What this task involves - Exact repetition of a range: find the line containing "Open the Données ribbon tab" and the line containing "This screenshot has width=1200, height=567." in the material below, then repeat both and all lines between them, leaving pictures out.
++++ Data for the task ++++
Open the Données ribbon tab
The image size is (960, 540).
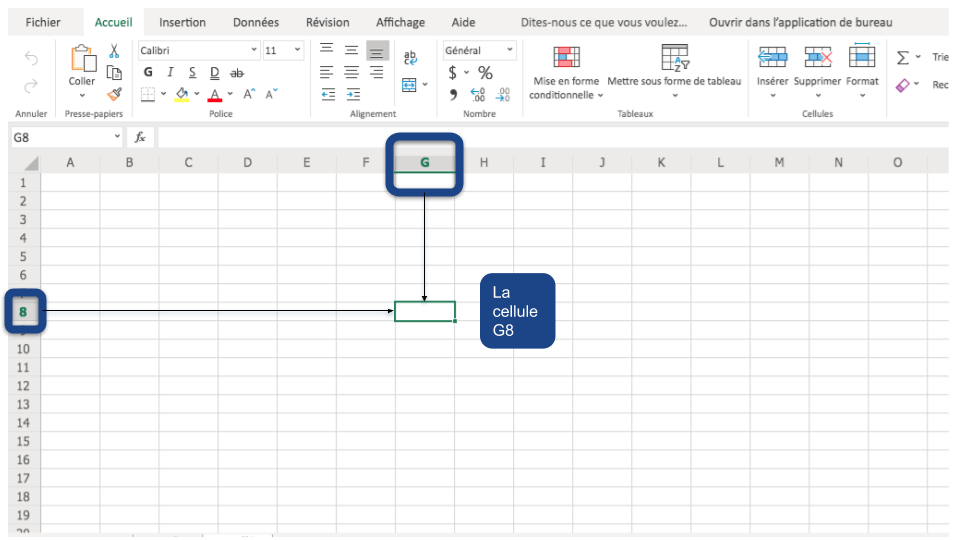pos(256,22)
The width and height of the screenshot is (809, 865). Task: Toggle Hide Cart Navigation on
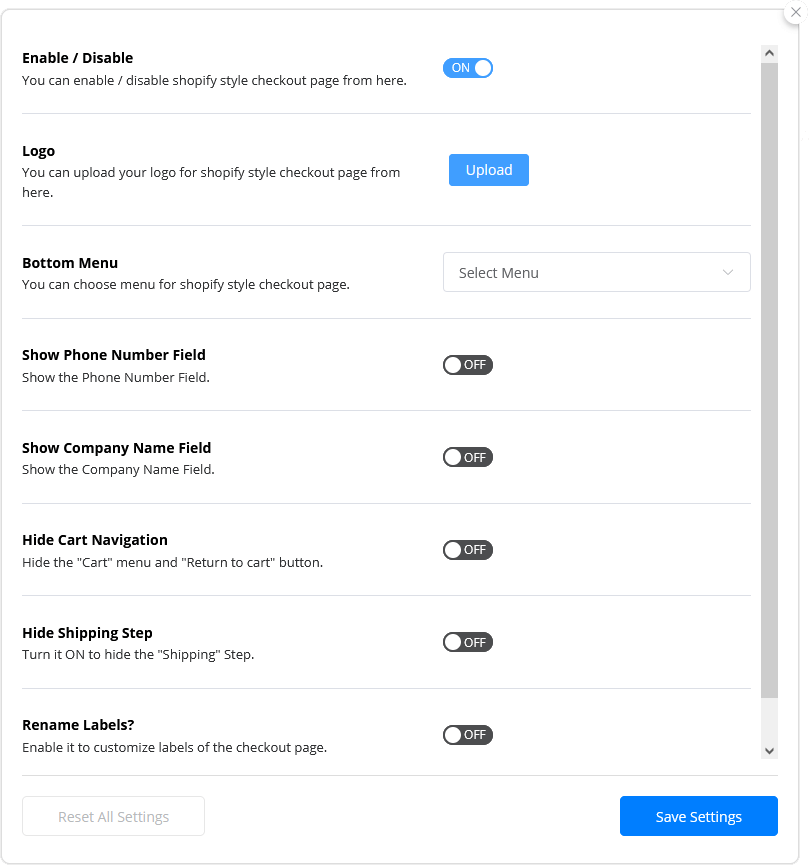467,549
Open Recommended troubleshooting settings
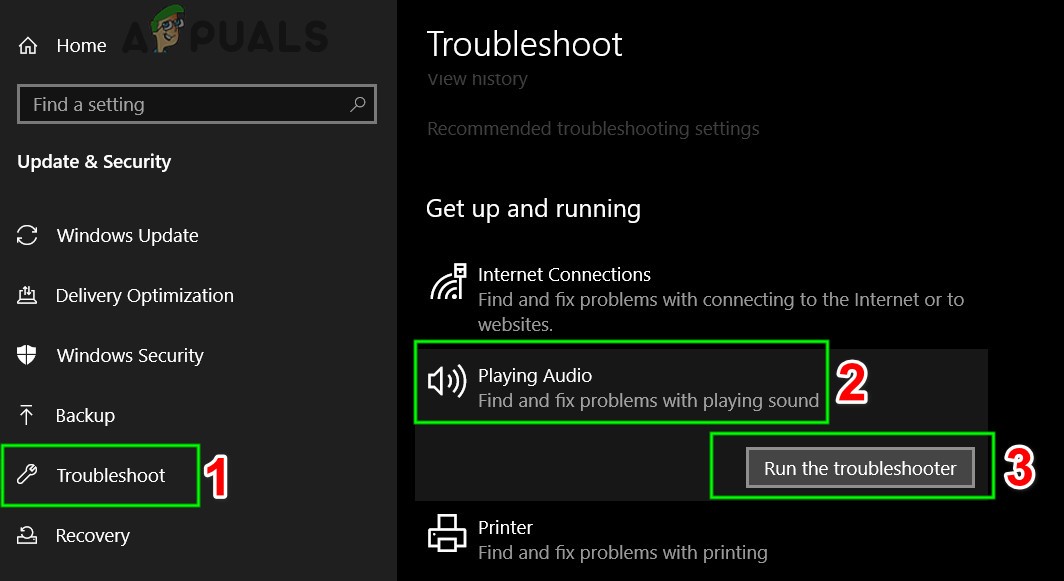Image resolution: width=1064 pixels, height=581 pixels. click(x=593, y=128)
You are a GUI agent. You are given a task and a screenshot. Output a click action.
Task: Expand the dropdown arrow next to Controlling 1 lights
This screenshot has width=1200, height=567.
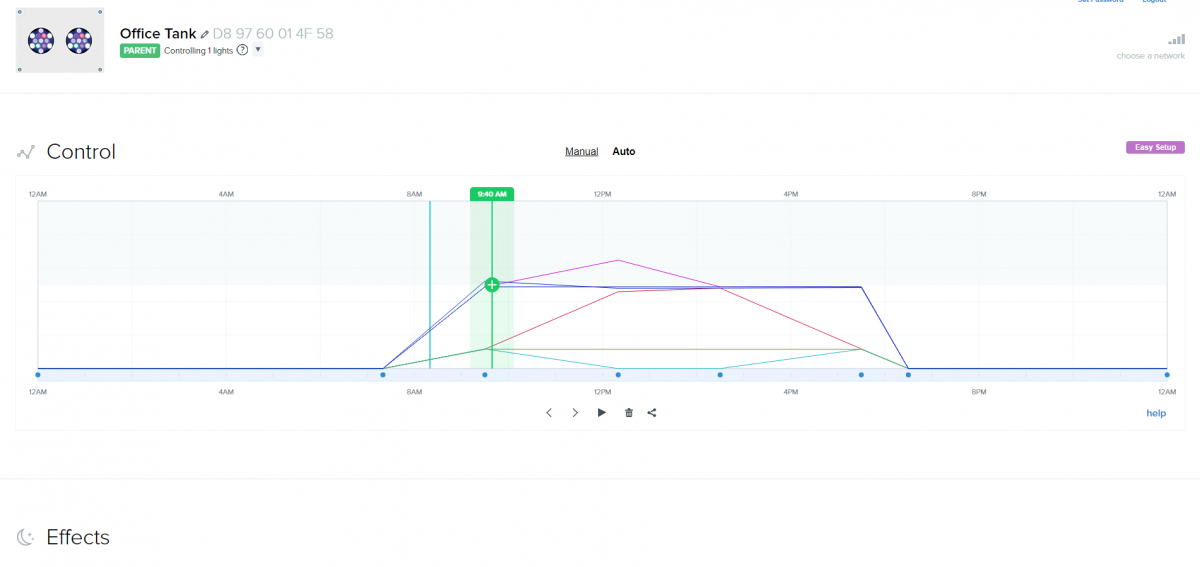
++++
++++ Data for the task ++++
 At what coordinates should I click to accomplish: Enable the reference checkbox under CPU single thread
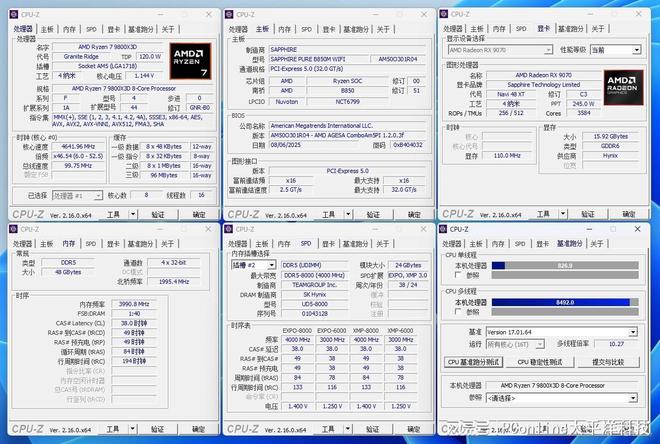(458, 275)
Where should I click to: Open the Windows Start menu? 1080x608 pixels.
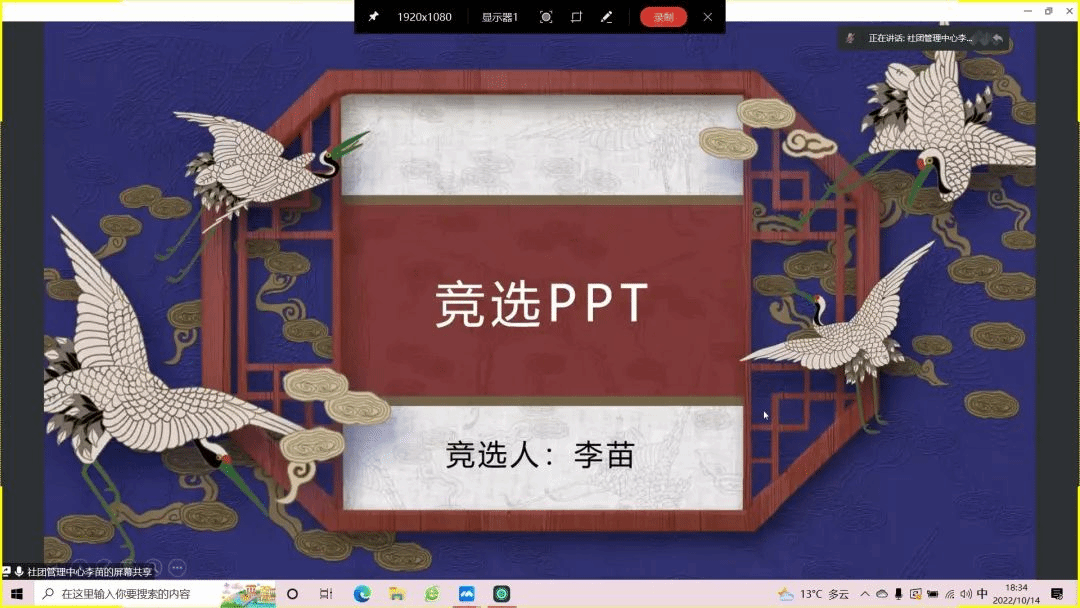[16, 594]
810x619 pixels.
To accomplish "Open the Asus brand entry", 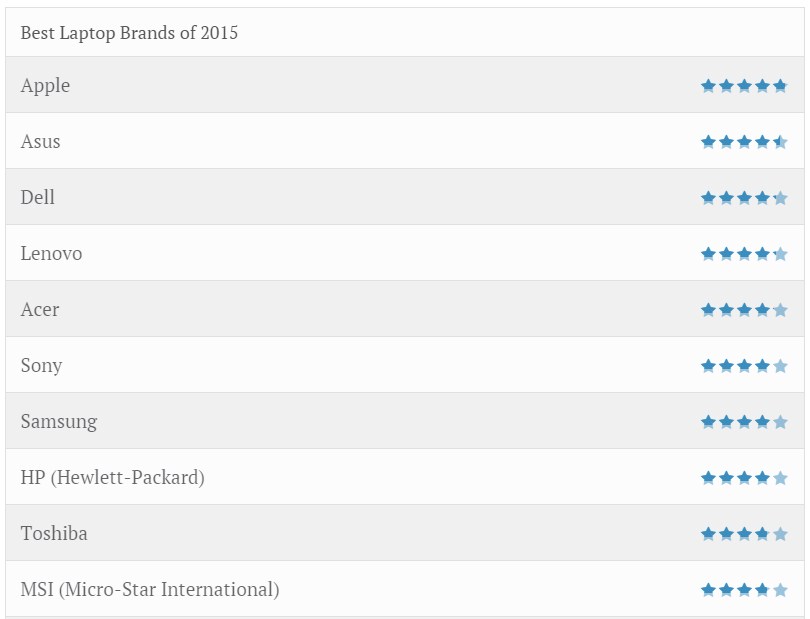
++++
++++ Data for the task ++++
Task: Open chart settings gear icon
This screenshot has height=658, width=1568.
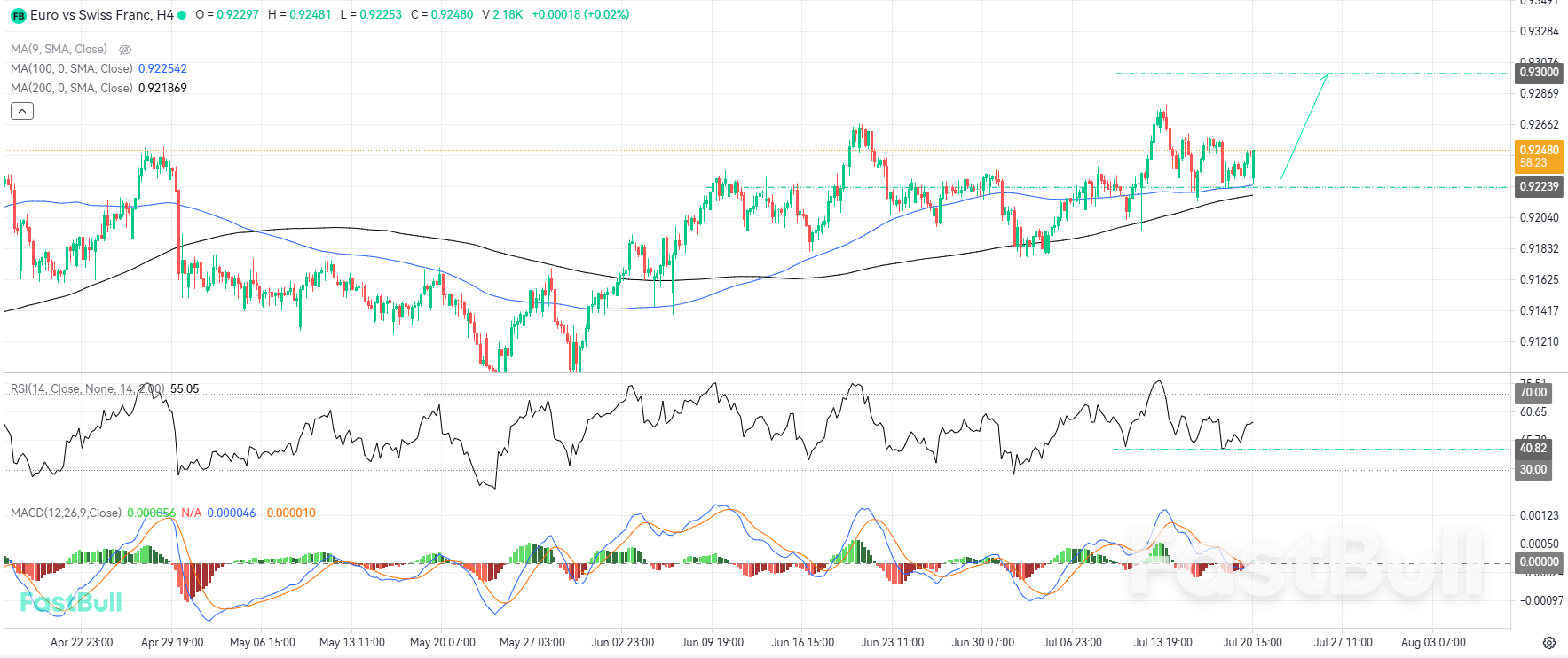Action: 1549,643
++++
Result of this exercise -
Open the Données ribbon tab
The image size is (960, 540).
pos(256,22)
The width and height of the screenshot is (809, 865). Task: Toggle Hide Cart Navigation on
467,549
Open Recommended troubleshooting settings
Image resolution: width=1064 pixels, height=581 pixels. click(x=593, y=128)
You are a GUI agent. You are given a task and a screenshot. Output a click action.
Task: Expand the dropdown arrow next to Controlling 1 lights
This screenshot has width=1200, height=567.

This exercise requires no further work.